I have been thinking about the discussion of "queryable programs" from
Rich's keynote at Clojure Conj.  This meaning of this idea is probably more
well-defined for other people than it is in my present understanding, but
my sense from the talk is that the analysis phase of compilation will
leverage core.logic to infer facts about the program and find possible
inconsistencies and problems, reporting them as warnings or errors.

Yesterday I had an interesting conversation with a functional programmer
who is more on the statically typed side of the fence, and I brought up
this idea.  He told me about some interesting research by Dana Xu on static
contracts.  Unlike standard (dynamic) contracts, which throw exceptions
when the code is exercised at run-time, static contracts seem to be more
along the lines of what Rich is talking about.
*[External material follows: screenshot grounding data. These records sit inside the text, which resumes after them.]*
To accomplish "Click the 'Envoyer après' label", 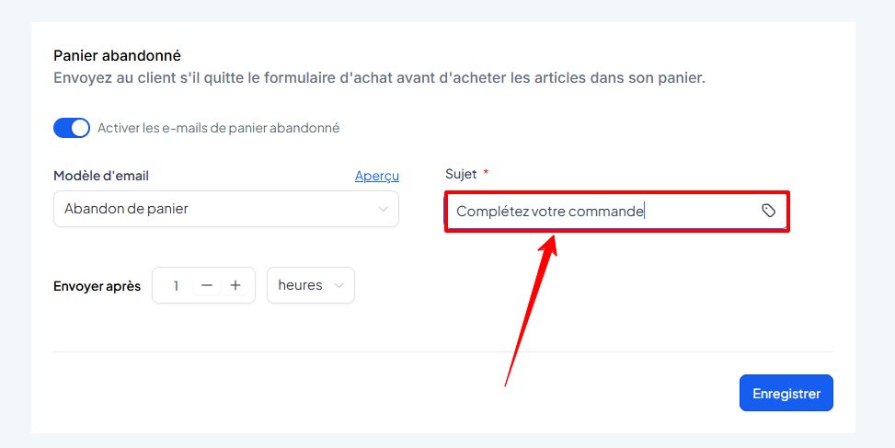I will point(98,286).
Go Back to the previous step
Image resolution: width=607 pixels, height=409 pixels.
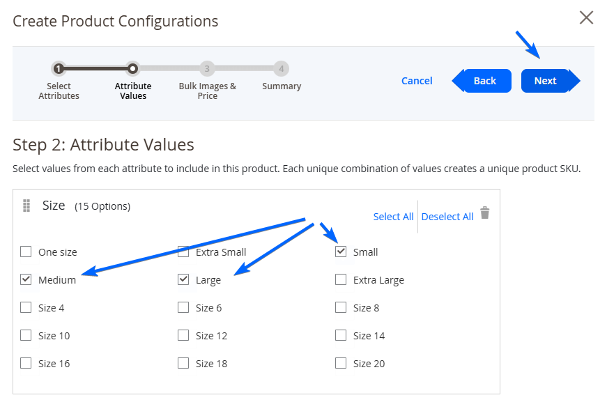[x=482, y=81]
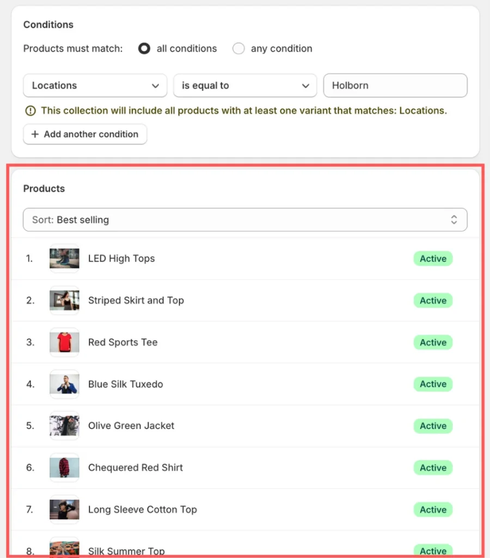Open the Sort: Best selling dropdown
This screenshot has width=490, height=558.
coord(245,220)
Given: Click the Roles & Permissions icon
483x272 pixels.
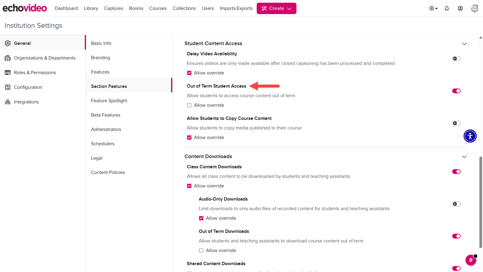Looking at the screenshot, I should pos(8,73).
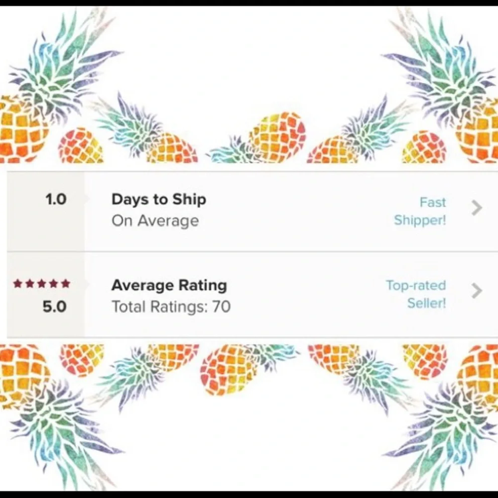498x498 pixels.
Task: Open the "Fast Shipper!" link
Action: [x=420, y=211]

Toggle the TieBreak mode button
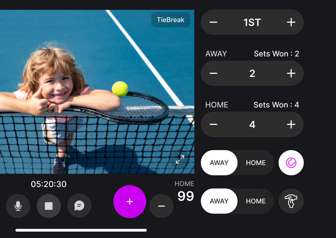click(171, 20)
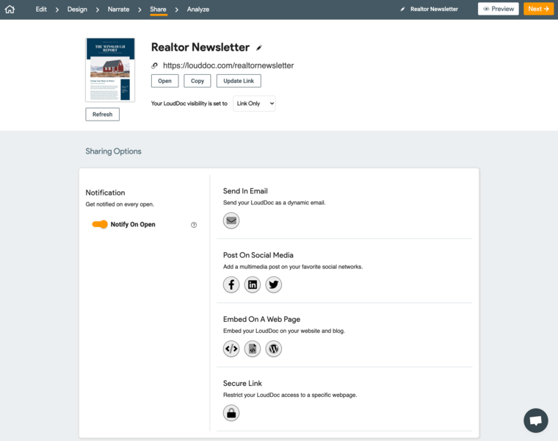The width and height of the screenshot is (558, 441).
Task: Click the code file embed icon
Action: point(253,348)
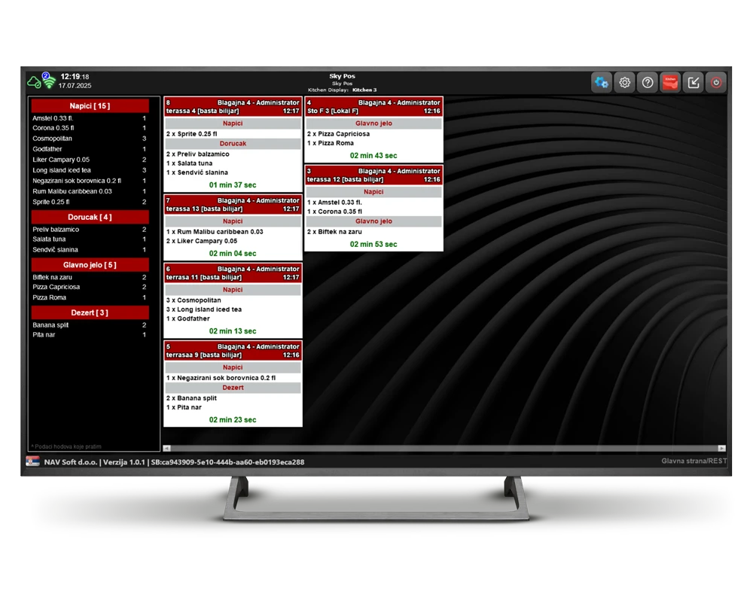Click the blue double-gears configuration icon
The width and height of the screenshot is (753, 597).
pos(601,83)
See: http://gallium.inria.fr/~naxu/research/dana-phd.pdf

What do you think about this idea? I have just started reading the above
pdf...  I don't see much of interest when googling for '"static contract"
Racket' but that would be a closer jump to Clojure if someone figured out
how to do this in a Lisp. The Racket community seems the likeliest home for
such research.

Also, I'm curious to know what other concepts/techniques might be on the
table in the plan for Clojure to surpass statically typed languages at
their own game (to the extent that their game is all that relevant).